En effet, premièrement, rien ne dit que ce seront les avis définitifs qui seront adoptés par IMCO et CULT et, deuxièmement, il sera toujours plus facile, une fois le texte adopté, de faire sauter les exceptions pour revenir au projet d’origine de la Commission. Comme nous le soulignons depuis septembre, seul le rejet du texte en son entier permettra de sauvegarder nos libertés et de conserver un Internet libre et décentralisé.
Les 753 amendements déposés en commission LIBE et débattus le 21 mars sont accessibles ici.
Répondre aux principaux arguments des défenseurs du texte
« Ne seront concernés par ce texte que les contenus terroristes les plus graves, ceux qui sont évidents. »
Non. Le texte laisse à la police et à des acteurs privés (et non à des juges) le soin d’interpréter la notion de « contenu terroriste ». Or, cette notion, telle qu’elle est définie dans la directive antiterroriste de 2017, est volontairement large. Elle couvre par exemple les actes de piratage ou de destruction massive de biens (ou la simple menace de le faire), commis pour influencer une décision politique ou pour déstabiliser des institutions.
Laisser à la police le soin d’interpréter cette notion, cela mènera à la censure d’opposants politiques et de mouvements sociaux. Par exemple, cela s’est vu en 2017 quand la police française a exigé que le site Indymedia retire certains contenus de son site en considérant qu’il s’agissait de contenus terroristes. Il a fallu près d’un an et demi avant que le 31 janvier dernier, le juge administratif reconnaisse que la police avait abusé de son pouvoir et qu’il ne s’agissait pas de contenus terroristes.
Pour les acteurs privés (l’ensemble des acteurs du Web), l’obligation de mettre en place des mesures proactives, avec la menace de lourdes amendes, aura pour effet de les motiver à interpréter la notion de « contenu terroriste » le plus largement possible et à donc à censurer de nombreux contenus qu’un juge n’aurait peut-être pas qualifié de terroriste.
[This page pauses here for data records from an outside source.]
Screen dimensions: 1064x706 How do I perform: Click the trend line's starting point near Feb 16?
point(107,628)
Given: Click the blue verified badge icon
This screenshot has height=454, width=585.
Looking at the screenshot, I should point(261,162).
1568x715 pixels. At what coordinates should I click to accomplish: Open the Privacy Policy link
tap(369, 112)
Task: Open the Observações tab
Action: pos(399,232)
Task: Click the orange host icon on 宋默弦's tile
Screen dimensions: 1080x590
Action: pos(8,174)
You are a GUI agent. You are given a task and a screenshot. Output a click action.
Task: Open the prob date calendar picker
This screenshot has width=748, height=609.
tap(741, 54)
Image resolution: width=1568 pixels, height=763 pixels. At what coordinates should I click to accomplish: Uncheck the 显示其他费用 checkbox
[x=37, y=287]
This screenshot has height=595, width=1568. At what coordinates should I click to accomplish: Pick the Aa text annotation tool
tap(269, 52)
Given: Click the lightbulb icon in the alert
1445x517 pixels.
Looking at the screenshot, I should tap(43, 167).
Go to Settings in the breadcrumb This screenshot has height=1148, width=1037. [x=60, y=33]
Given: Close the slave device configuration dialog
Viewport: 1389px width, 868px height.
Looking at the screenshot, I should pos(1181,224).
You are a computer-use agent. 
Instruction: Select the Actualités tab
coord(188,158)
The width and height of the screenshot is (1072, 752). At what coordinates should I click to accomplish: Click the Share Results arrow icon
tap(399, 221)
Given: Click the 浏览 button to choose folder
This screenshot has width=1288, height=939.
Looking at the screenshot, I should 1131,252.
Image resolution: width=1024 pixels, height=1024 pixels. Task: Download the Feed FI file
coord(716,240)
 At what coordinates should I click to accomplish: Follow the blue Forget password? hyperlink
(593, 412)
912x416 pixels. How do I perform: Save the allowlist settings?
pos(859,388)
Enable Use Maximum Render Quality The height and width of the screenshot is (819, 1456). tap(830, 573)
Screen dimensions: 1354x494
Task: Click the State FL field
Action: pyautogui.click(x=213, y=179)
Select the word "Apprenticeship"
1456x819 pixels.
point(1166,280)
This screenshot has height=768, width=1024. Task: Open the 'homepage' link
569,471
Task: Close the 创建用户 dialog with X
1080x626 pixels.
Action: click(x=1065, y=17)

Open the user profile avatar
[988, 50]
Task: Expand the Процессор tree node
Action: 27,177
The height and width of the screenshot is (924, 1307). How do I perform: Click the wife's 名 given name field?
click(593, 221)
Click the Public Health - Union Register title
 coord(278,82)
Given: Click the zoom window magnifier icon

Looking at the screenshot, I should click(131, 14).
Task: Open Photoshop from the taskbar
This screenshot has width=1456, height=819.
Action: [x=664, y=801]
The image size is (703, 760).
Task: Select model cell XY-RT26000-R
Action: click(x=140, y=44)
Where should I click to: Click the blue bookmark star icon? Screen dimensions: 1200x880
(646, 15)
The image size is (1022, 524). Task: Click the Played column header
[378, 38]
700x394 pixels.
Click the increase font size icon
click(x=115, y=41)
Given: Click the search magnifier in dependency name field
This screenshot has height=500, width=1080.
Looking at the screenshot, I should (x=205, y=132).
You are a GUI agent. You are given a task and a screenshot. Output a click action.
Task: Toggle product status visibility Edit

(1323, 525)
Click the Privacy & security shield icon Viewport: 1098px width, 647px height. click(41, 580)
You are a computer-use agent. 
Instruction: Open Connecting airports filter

Par exemple, en France, de nombreux contenus publiés par certains gilets jaunes pourraient tomber dans cette définition et donc être censurés.
« Internet est un outil incontournable de la propagande et de l’apologie du terrorisme. Il faut retirer ces contenus au plus vite car ils favorisent la radicalisation. »
Aucun gouvernement ni la Commission n’a jamais produit de preuves objectives pour défendre cette hypothèse.
Au contraire, un rapport de l’UNESCO publié en 2017 a analysé 550 études publiées sur la question de la radicalisation en ligne. Il a conclu que les liens entre l’Internet et la radicalisation sont très limités et qu’aucune conclusion définitive ne peut en être tirée.
De la même façon, les auteurs d’attaques terroristes de 2015 et 2016 en France et en Belgique ne semblaient pas suivre de groupes terroristes en ligne.
« Ce texte permet de viser les petites plateformes, les petits sites Internet sur lesquels se retrouvent des communautés terroristes et contre lesquels, aujourd’hui, on ne peut rien faire. »
Aucun texte de loi n’empêchera les personnes consultant ce type de plateformes de communiquer entre elles. Les personnes qui veulent accéder à des contenus terroristes pourront toujours le faire, et aucun texte n’empêchera non plus des organisations terroristes de diffuser leur propagande sur leurs propres sites, inatteignables pour les États membres de l’Union européenne.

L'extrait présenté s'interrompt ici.